## What needs to be done:
Go through the records below and copy out every line holding "Choose".
==========
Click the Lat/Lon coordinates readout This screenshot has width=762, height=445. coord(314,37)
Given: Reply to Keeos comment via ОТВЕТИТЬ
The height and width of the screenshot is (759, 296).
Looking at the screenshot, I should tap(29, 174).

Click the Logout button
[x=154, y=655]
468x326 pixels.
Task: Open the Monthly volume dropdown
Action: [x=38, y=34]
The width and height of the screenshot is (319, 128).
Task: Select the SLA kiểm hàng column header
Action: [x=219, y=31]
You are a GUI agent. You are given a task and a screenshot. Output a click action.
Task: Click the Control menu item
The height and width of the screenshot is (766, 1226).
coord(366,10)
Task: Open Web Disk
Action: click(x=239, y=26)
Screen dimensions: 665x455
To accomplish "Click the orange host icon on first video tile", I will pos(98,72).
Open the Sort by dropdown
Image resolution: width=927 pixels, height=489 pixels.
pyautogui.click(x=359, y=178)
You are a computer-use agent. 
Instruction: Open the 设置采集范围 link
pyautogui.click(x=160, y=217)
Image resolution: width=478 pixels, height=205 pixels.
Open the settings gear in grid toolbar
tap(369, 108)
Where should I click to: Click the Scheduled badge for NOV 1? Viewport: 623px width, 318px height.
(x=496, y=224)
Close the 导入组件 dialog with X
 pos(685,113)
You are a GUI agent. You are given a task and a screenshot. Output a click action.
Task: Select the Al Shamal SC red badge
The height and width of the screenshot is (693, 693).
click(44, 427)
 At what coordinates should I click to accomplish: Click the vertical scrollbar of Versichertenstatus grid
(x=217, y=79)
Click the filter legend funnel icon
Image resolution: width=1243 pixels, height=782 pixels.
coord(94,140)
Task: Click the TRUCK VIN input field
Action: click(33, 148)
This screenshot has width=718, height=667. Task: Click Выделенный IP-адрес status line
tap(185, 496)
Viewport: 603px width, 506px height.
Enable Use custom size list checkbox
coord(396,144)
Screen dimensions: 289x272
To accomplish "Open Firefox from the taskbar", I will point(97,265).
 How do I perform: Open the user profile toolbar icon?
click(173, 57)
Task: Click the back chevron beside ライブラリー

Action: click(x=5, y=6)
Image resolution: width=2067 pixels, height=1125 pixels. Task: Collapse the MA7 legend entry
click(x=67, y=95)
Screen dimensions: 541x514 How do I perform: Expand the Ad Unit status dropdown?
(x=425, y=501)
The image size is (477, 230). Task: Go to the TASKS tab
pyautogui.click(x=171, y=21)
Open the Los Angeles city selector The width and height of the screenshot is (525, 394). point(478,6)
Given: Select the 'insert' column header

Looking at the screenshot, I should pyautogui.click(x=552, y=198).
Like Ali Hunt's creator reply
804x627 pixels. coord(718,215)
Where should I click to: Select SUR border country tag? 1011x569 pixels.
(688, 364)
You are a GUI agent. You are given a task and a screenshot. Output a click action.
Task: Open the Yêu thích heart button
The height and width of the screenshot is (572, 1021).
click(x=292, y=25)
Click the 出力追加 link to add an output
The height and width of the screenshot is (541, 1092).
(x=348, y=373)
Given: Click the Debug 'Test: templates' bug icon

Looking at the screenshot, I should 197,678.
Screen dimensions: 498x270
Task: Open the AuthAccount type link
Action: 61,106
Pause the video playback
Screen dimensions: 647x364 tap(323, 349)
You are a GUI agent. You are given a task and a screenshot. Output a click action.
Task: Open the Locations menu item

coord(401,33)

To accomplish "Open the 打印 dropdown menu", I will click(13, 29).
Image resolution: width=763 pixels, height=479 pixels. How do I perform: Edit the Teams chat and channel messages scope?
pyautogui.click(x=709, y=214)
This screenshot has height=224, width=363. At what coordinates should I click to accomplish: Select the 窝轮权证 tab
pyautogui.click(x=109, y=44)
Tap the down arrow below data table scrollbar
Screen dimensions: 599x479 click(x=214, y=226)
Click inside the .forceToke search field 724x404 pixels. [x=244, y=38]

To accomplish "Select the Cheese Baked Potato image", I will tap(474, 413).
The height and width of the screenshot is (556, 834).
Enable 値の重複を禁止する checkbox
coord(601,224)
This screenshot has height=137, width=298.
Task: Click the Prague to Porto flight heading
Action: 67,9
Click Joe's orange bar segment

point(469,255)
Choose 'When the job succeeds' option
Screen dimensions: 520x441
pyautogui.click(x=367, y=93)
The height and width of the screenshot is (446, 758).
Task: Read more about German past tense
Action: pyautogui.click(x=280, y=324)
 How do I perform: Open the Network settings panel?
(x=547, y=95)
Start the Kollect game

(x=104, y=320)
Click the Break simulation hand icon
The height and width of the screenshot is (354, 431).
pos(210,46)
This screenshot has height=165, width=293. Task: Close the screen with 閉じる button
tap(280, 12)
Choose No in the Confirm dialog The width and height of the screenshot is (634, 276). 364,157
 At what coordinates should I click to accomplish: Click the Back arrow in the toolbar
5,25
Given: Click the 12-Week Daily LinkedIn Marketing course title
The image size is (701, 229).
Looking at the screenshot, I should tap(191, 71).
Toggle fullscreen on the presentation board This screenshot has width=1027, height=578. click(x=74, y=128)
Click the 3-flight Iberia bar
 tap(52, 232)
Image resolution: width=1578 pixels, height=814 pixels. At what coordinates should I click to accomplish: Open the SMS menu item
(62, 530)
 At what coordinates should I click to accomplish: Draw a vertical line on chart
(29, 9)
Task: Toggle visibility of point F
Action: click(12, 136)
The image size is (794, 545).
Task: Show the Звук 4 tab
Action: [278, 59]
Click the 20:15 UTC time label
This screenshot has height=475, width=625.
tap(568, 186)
==========
## Solution:
Choose 'When the job succeeds' option
Choose No in the Confirm dialog The width and height of the screenshot is (634, 276). 364,157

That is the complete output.